L'uomo si accorse poco dopo di essere osservato, e rivolse uno sguardo carico d'odio in direzione di Selin: odiava chiunque potesse posare gli occhi su sua figlia, forse odiava tutte le altre persone in generale, ed in particolar modo tutte quelle che come lui abitavano in quella dannata topaia.

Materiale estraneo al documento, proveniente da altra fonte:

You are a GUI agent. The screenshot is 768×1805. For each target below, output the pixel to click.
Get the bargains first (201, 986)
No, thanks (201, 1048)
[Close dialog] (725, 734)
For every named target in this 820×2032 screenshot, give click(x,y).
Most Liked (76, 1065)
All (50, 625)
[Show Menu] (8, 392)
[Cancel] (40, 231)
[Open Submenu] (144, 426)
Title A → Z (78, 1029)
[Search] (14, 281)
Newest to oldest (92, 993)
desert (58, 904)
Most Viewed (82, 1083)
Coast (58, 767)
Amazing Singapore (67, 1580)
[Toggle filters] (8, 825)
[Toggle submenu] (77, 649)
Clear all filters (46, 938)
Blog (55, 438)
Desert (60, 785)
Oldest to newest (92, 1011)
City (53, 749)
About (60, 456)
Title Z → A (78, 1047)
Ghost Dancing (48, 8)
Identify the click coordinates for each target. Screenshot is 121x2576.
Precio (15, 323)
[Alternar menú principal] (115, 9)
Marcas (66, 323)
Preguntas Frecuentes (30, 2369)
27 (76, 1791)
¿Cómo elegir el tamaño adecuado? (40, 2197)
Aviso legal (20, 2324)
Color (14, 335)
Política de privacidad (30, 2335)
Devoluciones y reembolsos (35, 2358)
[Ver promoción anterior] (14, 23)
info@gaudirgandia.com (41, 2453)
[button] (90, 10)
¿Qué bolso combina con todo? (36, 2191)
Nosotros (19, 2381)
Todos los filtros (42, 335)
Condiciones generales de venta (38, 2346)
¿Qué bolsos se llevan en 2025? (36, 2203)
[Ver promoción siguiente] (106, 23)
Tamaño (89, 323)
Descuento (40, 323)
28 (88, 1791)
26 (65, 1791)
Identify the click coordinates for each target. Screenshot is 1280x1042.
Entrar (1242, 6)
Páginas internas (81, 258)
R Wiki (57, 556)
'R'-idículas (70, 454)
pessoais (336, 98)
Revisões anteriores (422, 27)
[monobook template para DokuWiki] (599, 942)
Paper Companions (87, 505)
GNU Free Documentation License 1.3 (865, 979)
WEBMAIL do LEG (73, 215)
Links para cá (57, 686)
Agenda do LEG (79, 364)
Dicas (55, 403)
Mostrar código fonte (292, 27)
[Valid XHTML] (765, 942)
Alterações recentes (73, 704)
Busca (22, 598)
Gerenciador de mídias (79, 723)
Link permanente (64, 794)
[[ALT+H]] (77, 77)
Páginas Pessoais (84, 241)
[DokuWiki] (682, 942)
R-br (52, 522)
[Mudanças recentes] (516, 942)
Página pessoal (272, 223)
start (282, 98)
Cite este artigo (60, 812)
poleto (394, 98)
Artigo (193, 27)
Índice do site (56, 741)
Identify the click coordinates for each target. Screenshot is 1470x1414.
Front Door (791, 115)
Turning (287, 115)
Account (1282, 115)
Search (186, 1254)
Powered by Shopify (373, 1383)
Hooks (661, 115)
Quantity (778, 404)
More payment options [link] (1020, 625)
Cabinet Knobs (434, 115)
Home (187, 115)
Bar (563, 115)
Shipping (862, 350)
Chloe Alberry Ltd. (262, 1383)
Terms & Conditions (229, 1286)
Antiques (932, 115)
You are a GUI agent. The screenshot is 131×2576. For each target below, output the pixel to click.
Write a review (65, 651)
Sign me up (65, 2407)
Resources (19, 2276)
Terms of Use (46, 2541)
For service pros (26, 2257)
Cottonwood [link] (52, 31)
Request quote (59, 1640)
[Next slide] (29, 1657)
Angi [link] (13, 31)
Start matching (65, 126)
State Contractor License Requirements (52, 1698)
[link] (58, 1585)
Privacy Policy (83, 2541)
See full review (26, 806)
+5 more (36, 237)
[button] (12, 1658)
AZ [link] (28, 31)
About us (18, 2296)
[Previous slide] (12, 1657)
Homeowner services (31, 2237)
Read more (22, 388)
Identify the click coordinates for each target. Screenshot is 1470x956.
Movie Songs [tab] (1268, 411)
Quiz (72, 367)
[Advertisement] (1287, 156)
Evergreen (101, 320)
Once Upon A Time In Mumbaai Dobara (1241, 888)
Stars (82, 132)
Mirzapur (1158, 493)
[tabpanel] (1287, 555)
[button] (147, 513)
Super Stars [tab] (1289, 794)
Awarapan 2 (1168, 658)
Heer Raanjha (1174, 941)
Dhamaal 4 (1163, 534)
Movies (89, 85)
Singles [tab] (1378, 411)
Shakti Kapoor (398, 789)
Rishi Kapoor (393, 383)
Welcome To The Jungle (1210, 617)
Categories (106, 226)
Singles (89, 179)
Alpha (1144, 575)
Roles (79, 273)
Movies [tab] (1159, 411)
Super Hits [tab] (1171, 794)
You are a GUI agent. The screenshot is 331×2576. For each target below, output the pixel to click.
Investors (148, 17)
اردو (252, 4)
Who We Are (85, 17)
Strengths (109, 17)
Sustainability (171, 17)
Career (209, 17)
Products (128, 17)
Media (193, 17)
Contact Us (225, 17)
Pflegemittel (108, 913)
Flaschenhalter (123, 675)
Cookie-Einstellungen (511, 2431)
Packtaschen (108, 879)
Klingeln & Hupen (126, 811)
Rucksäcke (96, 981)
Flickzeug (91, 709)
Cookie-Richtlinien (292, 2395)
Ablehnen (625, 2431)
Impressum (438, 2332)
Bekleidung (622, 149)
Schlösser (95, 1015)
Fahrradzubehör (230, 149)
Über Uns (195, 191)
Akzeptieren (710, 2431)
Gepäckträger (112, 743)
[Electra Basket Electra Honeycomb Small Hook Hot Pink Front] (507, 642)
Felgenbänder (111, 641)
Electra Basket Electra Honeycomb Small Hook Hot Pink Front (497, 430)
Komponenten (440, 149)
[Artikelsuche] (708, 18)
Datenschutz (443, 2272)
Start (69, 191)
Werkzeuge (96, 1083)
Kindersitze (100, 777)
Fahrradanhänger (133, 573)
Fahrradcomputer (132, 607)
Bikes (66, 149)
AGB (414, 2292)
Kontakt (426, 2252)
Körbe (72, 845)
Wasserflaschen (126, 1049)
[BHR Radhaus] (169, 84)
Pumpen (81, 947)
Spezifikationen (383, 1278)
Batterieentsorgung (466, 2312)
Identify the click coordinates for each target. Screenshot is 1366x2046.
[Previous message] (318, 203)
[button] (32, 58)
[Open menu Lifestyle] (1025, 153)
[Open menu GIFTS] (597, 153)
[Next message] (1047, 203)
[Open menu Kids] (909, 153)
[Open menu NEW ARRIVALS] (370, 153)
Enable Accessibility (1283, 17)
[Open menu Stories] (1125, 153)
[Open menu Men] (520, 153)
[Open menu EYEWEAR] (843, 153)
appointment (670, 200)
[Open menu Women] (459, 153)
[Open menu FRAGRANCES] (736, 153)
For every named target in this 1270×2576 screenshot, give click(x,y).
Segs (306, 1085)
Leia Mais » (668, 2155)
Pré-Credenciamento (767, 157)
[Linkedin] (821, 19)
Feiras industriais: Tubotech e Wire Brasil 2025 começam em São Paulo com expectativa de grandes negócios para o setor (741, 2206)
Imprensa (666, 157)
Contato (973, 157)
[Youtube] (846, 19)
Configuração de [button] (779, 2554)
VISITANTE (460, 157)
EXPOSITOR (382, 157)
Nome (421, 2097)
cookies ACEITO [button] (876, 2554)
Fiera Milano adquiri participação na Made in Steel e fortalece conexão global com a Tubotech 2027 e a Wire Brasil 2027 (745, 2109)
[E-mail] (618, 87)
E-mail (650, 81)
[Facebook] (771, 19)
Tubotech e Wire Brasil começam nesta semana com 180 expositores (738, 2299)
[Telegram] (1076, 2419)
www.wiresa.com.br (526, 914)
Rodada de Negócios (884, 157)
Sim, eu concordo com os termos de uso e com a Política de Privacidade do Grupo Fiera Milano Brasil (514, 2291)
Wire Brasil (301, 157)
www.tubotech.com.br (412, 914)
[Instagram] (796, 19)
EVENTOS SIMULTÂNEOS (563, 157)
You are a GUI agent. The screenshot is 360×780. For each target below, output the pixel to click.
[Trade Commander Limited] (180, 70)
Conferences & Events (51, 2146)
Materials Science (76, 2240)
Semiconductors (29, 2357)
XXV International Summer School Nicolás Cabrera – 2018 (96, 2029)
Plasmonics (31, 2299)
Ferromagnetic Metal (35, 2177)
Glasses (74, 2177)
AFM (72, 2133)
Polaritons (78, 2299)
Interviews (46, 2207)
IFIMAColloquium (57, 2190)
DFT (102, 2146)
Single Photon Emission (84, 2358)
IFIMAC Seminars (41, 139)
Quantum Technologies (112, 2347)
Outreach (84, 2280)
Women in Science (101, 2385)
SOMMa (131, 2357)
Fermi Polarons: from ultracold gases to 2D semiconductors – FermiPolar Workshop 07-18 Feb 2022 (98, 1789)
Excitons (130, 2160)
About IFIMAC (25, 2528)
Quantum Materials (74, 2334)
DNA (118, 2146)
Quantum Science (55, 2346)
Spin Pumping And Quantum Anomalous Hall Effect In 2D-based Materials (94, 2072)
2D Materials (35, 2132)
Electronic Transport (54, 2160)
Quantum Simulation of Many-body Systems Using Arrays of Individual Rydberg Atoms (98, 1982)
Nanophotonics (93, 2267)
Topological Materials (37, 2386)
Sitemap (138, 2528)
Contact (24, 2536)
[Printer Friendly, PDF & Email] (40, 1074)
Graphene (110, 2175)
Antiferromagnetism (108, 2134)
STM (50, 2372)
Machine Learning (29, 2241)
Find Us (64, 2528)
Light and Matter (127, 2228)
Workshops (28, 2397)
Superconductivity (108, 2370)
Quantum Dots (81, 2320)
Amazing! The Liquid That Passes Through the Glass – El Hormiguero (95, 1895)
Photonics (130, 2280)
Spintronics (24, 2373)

Intimorita la ragazza distolse lo sguardo immediatamente, capendo di aver a che fare con un individuo poco raccomandabile; si avvicinò quindi alla finestra, osservando il grigio paesaggio esterno attraverso il vetro pieno di goccioline. La presenza di quell'individuo la metteva fortemente a disagio.
-Papà?- esclamò ad un certo punto la bimba, sollevando lo sguardo e continuando a dondolarsi. -Possiamo tornare di sopra, adesso?-.
Selin si voltò ancora in modo quasi automatico, e vide l'uomo rivolgere alla figlia un'occhiata piena di irritazione. -Ti ho detto di aspettare, non mi rompere il cazzo Felia- le disse, mostrandole un pugno chiuso come a volerle suggerire che se avesse continuato ad infastidirlo sarebbe passato alle botte. E la bambina, che stupida non era affatto, tacque immediatamente riprese a dondolarsi sul divano.
Nell'osservare quella scena Selin si sentì profondamente triste, ma non osò intervenire; distrattamente si allontanò dalla finestra ed uscì dal salone, per poi avviarsi sulla rampa di scale e ritornare silenziosamente nella sua camera.